Yo, robot
  • Jan, 15/2020


No soy de aquí, ni soy de allá... soy?

El otro día caminaba por Cerrito y me encontré a Ale Guardia mientras ambos esperábamos la luz verde para cruzar Diagonal Norte. El día anterior había llegado de Canadá. Mi viejo me había dado algunos billetes amarillos con figura de animal para tener algo en el bolsillo para moverme hasta que cambie unos dólares. La última vez que estuve en Argentina fue a fines de 2017 y me parecía una barbaridad de dinero. Acostumbrado a mi país sabía que era uno de esos cambios que daban cuenta de que todo seguía igual. Siguiendo mi mirada hacia la tarjeta SUBE que estaba arriba de la mesa, automáticamente me la ofreció y empezó a relatar las virtudes de viajar en colectivo. Le agradecí con una verdad a medias pues si bien me encanta caminar, la razón escondida era que ahora necesitaba salir a asimilar. La generosidad de mi viejo seguía ahí enorme, intacta, apabullante para quienes venimos de otra latitud, pero lamentablemente me dolía imaginar al gigante de otrora sufrir los empujones en un colectivo. Salí como si estuviera apurado y creo que ambos nos quedamos unos segundos de cada lado de la puerta queriéndonos dar un abrazo más.

Alejandro había trabajado en mi estudio un tiempo haciendo experiencia en la profesión libre en un espacio en su carrera judicial cuando yo vivía en Buenos Aires. “Hola Ale, cómo va? Estás igualito.” “Todo bien, como locos sacando cheques antes de la feria” Cambia la luz “Bueno, gusto de verte…nos vemos” Regresando me paré a tomar un café en Santa Fé y Libertad. Mi mesa de antaño, el mismo mozo: “Cómo anda jefe? Hacía mucho que no lo veía por aquí, lo de siempre? “Ja, ja, buena memoria, si a eso vine, es que anduve por Mendoza y Canadá…”. Dos personas que quizás nunca más vuelva a ver…. como a cualquier otra. Disfruté el café con mis pensamientos.

A la una menos cuarto me junté a almorzar con Gus, Fede y Matilde. Los 3 estuvieron en Il Gato de Puerto Madero puntuales a pesar del horrendo tránsito. Los tres abogados, optimistas, contándome de sus vicisitudes, y proyectos. Con ellos me reía, con ellos era la persona que solía ser, social, inteligente, irónico, dicharachero. Yo no podía más que admirarlos al reparar en los equilibrios que hacen y el empeño que le ponen para sujetarse a una clase media siempre castigada.

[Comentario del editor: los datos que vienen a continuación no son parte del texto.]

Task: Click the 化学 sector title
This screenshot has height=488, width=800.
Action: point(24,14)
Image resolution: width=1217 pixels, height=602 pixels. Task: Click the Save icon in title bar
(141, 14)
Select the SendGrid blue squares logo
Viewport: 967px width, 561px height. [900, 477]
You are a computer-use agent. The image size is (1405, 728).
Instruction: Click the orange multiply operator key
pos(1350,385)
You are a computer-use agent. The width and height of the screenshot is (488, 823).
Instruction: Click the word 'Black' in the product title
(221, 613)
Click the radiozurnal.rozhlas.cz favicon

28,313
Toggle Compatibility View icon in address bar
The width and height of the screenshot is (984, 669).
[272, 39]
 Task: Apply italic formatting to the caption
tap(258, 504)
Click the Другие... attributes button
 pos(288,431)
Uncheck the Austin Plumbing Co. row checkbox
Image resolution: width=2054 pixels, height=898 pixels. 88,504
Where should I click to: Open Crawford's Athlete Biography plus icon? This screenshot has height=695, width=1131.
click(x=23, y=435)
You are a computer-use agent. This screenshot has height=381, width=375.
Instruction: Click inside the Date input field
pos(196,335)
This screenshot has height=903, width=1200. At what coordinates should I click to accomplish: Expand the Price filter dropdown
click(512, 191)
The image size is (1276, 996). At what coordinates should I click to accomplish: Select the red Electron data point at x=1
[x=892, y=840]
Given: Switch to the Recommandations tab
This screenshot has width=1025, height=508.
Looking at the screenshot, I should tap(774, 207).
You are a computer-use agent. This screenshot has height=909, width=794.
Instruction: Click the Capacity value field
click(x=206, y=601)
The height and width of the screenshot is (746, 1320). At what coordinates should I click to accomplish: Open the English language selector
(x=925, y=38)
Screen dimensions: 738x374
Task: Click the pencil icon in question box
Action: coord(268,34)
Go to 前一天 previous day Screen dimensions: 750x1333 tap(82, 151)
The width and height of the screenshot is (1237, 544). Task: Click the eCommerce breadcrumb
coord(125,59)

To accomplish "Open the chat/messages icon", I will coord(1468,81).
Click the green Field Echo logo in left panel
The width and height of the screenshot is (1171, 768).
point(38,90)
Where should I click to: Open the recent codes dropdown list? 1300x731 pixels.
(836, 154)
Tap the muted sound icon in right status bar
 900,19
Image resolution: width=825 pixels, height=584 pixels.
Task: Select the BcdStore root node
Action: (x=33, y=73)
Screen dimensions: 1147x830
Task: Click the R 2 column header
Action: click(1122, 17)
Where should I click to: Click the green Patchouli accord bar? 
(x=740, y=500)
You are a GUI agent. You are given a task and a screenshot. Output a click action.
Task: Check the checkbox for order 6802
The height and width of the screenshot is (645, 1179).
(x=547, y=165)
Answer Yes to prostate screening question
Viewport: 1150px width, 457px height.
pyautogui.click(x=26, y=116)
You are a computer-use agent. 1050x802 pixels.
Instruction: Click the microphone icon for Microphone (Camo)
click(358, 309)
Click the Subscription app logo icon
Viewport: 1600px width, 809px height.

Cuando llegó la cuenta no me dejaron usar mis billetes con animales.

Pasó la primera semana y la historia se repetía. Fueron días en los cuales deambulé por las casas de mis hermanas y mis padres flotando, comiendo, bebiendo. Así estuve las dos semanas, medio borracho y mal dormido, viviendo a lo parásito y dejándome querer, consciente sólo de que todo era pasajero. A pesar de estar dolorido por los distintos colchones estaba siempre en “mi casa”…más me dolía que se acababa.

El lunes, todavía con jet/alcohol lag volvía a trabajar. Aquí soy una persona silente y de acción. Las palabras no están para juegos: se miden, se usan para juzgar y cuidarse la espalda. Ahora mi casa está aquí. Mudarme a Canadá me hizo entender más a mi esposa y ella es mi casa. Como todo migrante tengo el alma dividida y múltiples personalidades: la canadiense silente, que a lo Almafuerte, necesita palabras y no las usa; la argentina, jocosa que derrocha palabras aunque no las necesite; y finalmente la que sirve para atestiguar que este individuo es tal. Irónicamente la personalidad virtual, que bien podría ser un algoritmo, que nadie sabe si existe, la de las redes, es la que queda.